I just made a test batch of this carrot-ginger soup to see if I liked it enough to serve at a luncheon I’m catering for Mothers’ Day. Even with the extremely basic ingredient list, it’s delicious. We tried it plain, and then with some sour cream stirred in… both are great. I was careful not to overdo the fresh ginger, and I really like how it came out.
The recipe mentions it might need thinned out after blending, and that was definitely the case for me. I just stirred in a little water. When I make it again, I will increase the broth quantity ahead of simmering by about 20%.
The full recipe only serves 3-4 people, and I would imagine a pretty modest serving at that.
We have a pot of this split pea soup waiting for supper tonight with a pan of cornbread. I can’t eat smoked meats anymore, but I don’t miss the ham with this recipe. You could make it vegetarian with water or vegetable stock, but I like the flavor the chicken broth adds. I’ve made it many times and it’s always a comfort.
Sigh… so many good soups out there. I counted, and I have about 50 different soups I like to make, most of which are amalgamations of other soup recipes, and thus I have no specific source to share. Here, however, are some of the tried and true favorites at our house (all NYT links are gift links):
I have not yet, but I use a Turkish red pepper paste (similar to tomato paste) often to thicken up or add a little depth/heat to tomato soups or my Tuscan soup.
I think roasted red peppers go really well with a touch of cream and toasted pumpkin seeds on top & maybe a drizzle of pumpkin seed oil.
My CSA pounded us with broccoli and spinach, so I made an old favorite broccoli-cheese soup from Cook’s Illustrated that uses some spinach mostly for color. (This soup has both cheddar and parm in it, but is not “cheesy.” The cheese supplies nice umami and richness, though.)
Their method involves cooking the broccoli thoroughly, to extract the flavor, but that renders the color kind of dull; the spinach corrects that.
I used to make a roasted red pepper soup for the holidays, but haven’t in a number of years. I’ll have to find that recipe, from what I remember it was simple, roasted red peps, chicken stock (not broth), s & p, something else, and a drizzle of pesto made it Christmasy. I’ll go diggin’. I roasted a sheet pan of reds the other day to put away for the winter.

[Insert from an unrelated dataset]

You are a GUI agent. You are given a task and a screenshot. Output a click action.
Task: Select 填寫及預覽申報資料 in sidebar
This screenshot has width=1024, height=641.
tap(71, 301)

I have made this yellow pepper soup (Deborah Madison) with red bell peppers and it was really good.
At times I added some roasted leeks and chile flakes and topped it with a saffron aioli…or creme fraiche. You could add roasted tomatoes or a few sun-dried tomatoes. I also like the Spicy Red Pepper soup in the original Greens cookbook that uses 1 pound of red peppers and 1 pound of tomatoes and 1-2 pureed and soaked dried ancho chiles.
Roasting the peppers is really key. Chicken stock adds a different profile from the veg stock in the recipe.
I have a lot of fresh portobellos from my CSA, but no other varieties, and crucially, no dried mushrooms. I do have leeks, many many shallots, chicken stock, unlimited fresh thyme, mild oregano and rosemary, heavy cream and whole milk.
My take would be to use the thyme, alliums, stock, and all the dairy, but save the oregano and rosemary for another day. Definitely include the @stef_bakes potatoes (or potato flour), and use the stick blender to process the whole thing after cooking a bit. Cream of mushroom soup, as it were.